◆ **Set problem**
Please revise the material below by replacing each occurrence of "GUI agent" with "GUI assistant" and leaving everything else as it is.

◆ **Extracted data**
:::::

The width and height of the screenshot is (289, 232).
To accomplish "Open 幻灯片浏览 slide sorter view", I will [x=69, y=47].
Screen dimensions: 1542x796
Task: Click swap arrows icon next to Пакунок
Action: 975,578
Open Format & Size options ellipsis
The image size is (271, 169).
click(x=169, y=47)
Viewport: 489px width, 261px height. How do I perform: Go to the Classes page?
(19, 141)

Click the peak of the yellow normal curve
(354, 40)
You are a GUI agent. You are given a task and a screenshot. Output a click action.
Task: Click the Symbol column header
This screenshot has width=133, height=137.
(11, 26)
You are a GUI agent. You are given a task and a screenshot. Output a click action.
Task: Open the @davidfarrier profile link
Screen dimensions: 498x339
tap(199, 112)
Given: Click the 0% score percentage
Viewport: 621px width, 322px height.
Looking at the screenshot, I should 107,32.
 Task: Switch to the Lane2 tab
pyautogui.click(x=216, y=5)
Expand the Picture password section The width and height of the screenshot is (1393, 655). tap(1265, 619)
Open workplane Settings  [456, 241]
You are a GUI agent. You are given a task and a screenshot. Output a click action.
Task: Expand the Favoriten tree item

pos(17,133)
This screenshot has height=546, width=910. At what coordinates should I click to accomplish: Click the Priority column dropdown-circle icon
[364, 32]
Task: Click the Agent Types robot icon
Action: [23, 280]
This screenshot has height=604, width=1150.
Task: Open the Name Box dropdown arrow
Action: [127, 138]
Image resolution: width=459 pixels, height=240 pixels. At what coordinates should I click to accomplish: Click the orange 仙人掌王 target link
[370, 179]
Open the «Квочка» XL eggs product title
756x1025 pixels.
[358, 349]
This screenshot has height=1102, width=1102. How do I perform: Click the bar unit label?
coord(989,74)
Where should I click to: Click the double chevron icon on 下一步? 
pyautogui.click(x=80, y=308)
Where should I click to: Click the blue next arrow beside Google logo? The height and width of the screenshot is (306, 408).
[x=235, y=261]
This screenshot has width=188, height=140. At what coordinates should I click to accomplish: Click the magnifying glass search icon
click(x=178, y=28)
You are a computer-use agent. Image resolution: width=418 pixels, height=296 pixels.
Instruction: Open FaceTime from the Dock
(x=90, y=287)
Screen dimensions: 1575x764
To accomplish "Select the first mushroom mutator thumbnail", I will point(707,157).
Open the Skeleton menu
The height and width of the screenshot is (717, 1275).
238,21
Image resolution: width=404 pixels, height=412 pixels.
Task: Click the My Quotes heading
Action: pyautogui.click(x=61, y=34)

:::::

◆ **Written response**
The width and height of the screenshot is (289, 232).
To accomplish "Open 幻灯片浏览 slide sorter view", I will [x=69, y=47].
Screen dimensions: 1542x796
Task: Click swap arrows icon next to Пакунок
Action: 975,578
Open Format & Size options ellipsis
The image size is (271, 169).
click(x=169, y=47)
Viewport: 489px width, 261px height. How do I perform: Go to the Classes page?
(19, 141)

Click the peak of the yellow normal curve
(354, 40)
You are a GUI assistant. You are given a task and a screenshot. Output a click action.
Task: Click the Symbol column header
This screenshot has width=133, height=137.
(11, 26)
You are a GUI assistant. You are given a task and a screenshot. Output a click action.
Task: Open the @davidfarrier profile link
Screen dimensions: 498x339
tap(199, 112)
Given: Click the 0% score percentage
Viewport: 621px width, 322px height.
Looking at the screenshot, I should 107,32.
 Task: Switch to the Lane2 tab
pyautogui.click(x=216, y=5)
Expand the Picture password section The width and height of the screenshot is (1393, 655). tap(1265, 619)
Open workplane Settings  [456, 241]
You are a GUI assistant. You are given a task and a screenshot. Output a click action.
Task: Expand the Favoriten tree item

pos(17,133)
This screenshot has height=546, width=910. At what coordinates should I click to accomplish: Click the Priority column dropdown-circle icon
[364, 32]
Task: Click the Agent Types robot icon
Action: [23, 280]
This screenshot has height=604, width=1150.
Task: Open the Name Box dropdown arrow
Action: [127, 138]
Image resolution: width=459 pixels, height=240 pixels. At what coordinates should I click to accomplish: Click the orange 仙人掌王 target link
[370, 179]
Open the «Квочка» XL eggs product title
756x1025 pixels.
[358, 349]
This screenshot has height=1102, width=1102. How do I perform: Click the bar unit label?
coord(989,74)
Where should I click to: Click the double chevron icon on 下一步? 
pyautogui.click(x=80, y=308)
Where should I click to: Click the blue next arrow beside Google logo? The height and width of the screenshot is (306, 408).
[x=235, y=261]
This screenshot has width=188, height=140. At what coordinates should I click to accomplish: Click the magnifying glass search icon
click(x=178, y=28)
You are a computer-use agent. Image resolution: width=418 pixels, height=296 pixels.
Instruction: Open FaceTime from the Dock
(x=90, y=287)
Screen dimensions: 1575x764
To accomplish "Select the first mushroom mutator thumbnail", I will point(707,157).
Open the Skeleton menu
The height and width of the screenshot is (717, 1275).
238,21
Image resolution: width=404 pixels, height=412 pixels.
Task: Click the My Quotes heading
Action: pyautogui.click(x=61, y=34)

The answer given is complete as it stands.